(Saved data entries)
------------------------------------------------------------------------
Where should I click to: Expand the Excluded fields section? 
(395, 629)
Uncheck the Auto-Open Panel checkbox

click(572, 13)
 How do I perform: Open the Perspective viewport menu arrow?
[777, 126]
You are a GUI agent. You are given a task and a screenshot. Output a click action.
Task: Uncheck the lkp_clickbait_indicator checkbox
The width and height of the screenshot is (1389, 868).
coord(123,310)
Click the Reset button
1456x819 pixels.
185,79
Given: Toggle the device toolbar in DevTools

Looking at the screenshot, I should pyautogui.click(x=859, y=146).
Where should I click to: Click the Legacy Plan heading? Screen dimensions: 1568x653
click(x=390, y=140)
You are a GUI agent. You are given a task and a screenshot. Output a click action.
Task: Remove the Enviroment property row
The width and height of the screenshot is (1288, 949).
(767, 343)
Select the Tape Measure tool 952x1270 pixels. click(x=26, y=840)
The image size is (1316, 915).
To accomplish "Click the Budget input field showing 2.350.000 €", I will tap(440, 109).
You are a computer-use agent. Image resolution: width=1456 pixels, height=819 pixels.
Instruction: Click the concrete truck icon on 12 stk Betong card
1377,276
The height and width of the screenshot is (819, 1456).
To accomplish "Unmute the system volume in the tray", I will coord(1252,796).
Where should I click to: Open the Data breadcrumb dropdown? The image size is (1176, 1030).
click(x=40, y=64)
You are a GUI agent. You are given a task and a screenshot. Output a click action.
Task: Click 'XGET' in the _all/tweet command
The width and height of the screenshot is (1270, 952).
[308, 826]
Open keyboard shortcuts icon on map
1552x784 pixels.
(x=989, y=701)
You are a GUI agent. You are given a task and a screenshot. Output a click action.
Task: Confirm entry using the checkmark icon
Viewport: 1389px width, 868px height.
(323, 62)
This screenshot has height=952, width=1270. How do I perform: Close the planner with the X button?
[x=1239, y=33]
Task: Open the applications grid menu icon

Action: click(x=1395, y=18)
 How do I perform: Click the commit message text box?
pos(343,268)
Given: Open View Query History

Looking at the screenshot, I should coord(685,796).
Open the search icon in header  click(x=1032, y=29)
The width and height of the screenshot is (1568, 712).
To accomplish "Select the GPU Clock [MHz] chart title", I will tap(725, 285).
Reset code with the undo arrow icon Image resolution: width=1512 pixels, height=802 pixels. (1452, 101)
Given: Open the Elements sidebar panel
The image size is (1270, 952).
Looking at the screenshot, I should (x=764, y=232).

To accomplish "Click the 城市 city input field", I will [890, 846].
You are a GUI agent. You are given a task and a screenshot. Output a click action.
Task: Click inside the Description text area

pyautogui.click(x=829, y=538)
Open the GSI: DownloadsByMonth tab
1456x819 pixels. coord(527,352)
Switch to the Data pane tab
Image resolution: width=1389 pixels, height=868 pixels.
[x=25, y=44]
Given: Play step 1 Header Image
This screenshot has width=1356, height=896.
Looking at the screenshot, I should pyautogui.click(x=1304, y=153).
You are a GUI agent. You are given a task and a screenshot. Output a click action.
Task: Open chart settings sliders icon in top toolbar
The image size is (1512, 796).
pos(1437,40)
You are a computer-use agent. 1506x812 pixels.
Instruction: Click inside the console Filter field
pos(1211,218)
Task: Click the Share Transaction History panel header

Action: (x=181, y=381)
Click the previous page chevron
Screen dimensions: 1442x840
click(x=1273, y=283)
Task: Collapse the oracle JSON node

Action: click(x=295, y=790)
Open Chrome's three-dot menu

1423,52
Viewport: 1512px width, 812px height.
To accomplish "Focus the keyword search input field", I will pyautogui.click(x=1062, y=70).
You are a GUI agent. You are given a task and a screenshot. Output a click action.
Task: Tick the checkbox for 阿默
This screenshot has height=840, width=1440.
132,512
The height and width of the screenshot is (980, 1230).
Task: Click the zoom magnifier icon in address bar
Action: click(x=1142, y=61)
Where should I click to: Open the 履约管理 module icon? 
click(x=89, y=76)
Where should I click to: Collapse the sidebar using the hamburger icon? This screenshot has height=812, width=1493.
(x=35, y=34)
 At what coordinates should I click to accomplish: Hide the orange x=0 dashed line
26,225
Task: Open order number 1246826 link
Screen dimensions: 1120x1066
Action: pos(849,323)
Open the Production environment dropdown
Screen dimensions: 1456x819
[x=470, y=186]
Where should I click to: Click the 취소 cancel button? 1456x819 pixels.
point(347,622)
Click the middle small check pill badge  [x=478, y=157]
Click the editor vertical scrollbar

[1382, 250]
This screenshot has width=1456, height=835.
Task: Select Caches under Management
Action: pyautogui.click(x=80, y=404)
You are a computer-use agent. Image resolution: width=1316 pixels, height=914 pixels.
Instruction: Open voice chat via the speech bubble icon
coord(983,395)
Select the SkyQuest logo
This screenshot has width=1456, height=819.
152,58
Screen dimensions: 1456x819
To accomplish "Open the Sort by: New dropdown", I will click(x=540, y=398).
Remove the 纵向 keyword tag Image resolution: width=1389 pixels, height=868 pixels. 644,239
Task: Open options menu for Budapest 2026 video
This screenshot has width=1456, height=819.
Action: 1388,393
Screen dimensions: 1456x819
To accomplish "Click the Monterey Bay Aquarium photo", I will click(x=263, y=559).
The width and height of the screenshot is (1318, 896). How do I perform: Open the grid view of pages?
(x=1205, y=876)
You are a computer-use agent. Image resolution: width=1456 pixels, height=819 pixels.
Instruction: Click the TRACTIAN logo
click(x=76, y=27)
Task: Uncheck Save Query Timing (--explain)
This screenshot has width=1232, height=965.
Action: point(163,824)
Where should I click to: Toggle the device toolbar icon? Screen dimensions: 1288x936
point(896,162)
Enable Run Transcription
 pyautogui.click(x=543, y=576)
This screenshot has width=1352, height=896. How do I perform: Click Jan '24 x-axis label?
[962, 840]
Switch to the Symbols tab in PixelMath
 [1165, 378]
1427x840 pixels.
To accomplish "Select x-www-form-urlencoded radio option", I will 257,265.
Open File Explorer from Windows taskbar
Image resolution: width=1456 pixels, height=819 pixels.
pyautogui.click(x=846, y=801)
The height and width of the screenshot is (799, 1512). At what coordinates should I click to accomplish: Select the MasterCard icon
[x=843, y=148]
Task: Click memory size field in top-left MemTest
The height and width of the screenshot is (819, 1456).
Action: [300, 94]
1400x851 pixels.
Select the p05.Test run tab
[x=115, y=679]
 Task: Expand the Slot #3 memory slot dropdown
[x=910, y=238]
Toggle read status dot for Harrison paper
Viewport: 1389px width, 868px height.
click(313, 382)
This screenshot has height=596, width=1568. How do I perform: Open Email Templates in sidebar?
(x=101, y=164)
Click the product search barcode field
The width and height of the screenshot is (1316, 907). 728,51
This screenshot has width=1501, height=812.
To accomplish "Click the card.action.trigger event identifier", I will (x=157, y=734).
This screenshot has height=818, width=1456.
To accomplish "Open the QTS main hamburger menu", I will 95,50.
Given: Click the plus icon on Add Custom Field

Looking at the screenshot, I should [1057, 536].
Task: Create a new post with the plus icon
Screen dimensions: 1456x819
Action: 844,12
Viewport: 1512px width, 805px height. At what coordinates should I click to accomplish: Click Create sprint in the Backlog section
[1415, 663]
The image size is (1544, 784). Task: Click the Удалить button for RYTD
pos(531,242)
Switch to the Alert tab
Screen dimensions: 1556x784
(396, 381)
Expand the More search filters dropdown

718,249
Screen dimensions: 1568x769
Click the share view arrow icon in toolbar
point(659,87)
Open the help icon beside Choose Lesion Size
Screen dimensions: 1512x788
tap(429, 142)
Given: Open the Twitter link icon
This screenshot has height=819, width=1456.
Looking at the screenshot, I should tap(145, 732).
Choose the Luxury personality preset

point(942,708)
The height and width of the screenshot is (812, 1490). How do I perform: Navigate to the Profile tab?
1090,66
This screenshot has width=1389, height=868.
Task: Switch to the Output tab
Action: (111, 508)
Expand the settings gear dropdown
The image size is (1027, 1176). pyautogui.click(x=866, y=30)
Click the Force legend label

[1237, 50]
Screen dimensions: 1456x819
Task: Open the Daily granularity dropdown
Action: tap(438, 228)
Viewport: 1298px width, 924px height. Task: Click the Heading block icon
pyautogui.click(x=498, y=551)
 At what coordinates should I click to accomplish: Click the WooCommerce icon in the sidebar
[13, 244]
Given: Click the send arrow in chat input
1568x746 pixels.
------------------------------------------------------------------------
_Your goal_
Find "Select the Tape" in the entries above and copy that whole line exactly, then each line after it through the line that contains "Open the search".

_Solution to this problem_
Select the Tape Measure tool 952x1270 pixels. click(x=26, y=840)
The image size is (1316, 915).
To accomplish "Click the Budget input field showing 2.350.000 €", I will tap(440, 109).
You are a computer-use agent. Image resolution: width=1456 pixels, height=819 pixels.
Instruction: Click the concrete truck icon on 12 stk Betong card
1377,276
The height and width of the screenshot is (819, 1456).
To accomplish "Unmute the system volume in the tray", I will coord(1252,796).
Where should I click to: Open the Data breadcrumb dropdown? The image size is (1176, 1030).
click(x=40, y=64)
You are a GUI agent. You are given a task and a screenshot. Output a click action.
Task: Click 'XGET' in the _all/tweet command
The width and height of the screenshot is (1270, 952).
[308, 826]
Open keyboard shortcuts icon on map
1552x784 pixels.
(x=989, y=701)
You are a GUI agent. You are given a task and a screenshot. Output a click action.
Task: Confirm entry using the checkmark icon
Viewport: 1389px width, 868px height.
(323, 62)
This screenshot has height=952, width=1270. How do I perform: Close the planner with the X button?
[x=1239, y=33]
Task: Open the applications grid menu icon

Action: click(x=1395, y=18)
 How do I perform: Click the commit message text box?
pos(343,268)
Given: Open View Query History

Looking at the screenshot, I should coord(685,796).
Open the search icon in header  click(x=1032, y=29)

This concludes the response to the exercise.